══ Supplied data

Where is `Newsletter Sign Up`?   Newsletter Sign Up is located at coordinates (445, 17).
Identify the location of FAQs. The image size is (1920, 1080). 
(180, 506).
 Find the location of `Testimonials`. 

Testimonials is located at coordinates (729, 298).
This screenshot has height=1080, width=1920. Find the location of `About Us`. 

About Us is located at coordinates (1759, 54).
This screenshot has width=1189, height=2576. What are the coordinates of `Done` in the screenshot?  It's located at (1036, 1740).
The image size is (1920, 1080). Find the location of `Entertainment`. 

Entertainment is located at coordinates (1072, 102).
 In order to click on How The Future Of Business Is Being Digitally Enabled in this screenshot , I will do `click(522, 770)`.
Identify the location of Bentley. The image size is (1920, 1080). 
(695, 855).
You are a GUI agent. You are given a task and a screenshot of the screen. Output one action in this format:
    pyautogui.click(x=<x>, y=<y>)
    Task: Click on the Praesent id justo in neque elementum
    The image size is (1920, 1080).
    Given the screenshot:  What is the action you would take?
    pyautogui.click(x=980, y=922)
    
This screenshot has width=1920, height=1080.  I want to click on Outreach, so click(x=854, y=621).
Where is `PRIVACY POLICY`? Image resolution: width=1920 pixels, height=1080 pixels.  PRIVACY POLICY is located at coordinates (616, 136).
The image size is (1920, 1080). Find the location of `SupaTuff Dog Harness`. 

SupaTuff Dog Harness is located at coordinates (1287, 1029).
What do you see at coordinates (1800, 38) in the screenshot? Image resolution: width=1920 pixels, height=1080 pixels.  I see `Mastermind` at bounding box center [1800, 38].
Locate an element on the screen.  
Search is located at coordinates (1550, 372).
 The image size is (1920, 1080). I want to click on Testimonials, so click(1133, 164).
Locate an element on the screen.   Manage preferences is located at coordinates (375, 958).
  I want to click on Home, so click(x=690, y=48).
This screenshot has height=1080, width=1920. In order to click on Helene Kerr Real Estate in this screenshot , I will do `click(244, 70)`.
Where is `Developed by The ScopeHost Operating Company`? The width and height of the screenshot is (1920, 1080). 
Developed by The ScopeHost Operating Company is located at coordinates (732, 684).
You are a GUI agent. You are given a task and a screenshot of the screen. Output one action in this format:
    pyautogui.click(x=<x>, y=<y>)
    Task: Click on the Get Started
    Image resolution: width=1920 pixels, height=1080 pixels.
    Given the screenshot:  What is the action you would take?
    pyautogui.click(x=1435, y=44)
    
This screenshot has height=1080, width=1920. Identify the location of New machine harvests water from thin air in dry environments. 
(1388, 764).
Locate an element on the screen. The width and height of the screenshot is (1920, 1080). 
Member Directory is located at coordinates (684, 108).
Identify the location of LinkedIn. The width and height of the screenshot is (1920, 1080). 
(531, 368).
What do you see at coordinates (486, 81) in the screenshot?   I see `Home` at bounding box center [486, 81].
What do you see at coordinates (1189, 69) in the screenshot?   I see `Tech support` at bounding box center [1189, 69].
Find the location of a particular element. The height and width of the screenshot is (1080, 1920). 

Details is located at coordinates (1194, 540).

════

> **Instructions for the task**
Please render the items from the line that has "This screenshot has height=1080, width=1920. Find" through the line that has "This screenshot has width=1189, height=2576." as a two-column CSV with the headers "prompt" and "response". Give one row per item, put each field in quotes, and replace any line breaks with spaces.

> **Finished answer**
prompt,response
"This screenshot has height=1080, width=1920. Find the location of `About Us`.","About Us is located at coordinates (1759, 54)."
"This screenshot has width=1189, height=2576. What are the coordinates of `Done` in the screenshot?","It's located at (1036, 1740)."